(Stored items)
■ ■ ■ ■ ■

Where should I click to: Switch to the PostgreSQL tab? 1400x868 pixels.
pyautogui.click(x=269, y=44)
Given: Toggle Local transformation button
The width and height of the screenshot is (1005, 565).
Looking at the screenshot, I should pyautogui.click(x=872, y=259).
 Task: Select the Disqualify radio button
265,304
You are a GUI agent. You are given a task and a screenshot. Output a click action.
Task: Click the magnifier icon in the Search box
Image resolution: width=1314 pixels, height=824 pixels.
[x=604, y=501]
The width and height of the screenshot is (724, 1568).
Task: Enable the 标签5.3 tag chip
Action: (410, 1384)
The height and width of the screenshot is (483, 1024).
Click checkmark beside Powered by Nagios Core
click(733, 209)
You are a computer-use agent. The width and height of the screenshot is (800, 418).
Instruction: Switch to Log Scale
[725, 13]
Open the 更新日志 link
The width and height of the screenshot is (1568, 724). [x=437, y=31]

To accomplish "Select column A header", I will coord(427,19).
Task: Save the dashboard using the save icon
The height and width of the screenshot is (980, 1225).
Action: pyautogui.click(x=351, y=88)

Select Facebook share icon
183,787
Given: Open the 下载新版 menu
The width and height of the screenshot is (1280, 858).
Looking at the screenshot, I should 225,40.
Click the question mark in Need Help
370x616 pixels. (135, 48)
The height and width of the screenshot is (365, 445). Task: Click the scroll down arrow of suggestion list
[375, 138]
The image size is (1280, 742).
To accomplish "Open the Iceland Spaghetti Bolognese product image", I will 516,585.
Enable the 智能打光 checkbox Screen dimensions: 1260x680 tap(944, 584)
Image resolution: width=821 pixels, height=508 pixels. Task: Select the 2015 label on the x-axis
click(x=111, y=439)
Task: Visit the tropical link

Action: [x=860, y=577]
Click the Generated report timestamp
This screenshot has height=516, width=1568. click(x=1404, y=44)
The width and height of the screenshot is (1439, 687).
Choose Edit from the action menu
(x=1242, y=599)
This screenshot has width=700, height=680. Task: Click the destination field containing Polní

■ ■ ■ ■ ■

Which of the lines above include the word "will"? List those lines.

*Completed task*:
To accomplish "Select column A header", I will coord(427,19).
To accomplish "Open the Iceland Spaghetti Bolognese product image", I will 516,585.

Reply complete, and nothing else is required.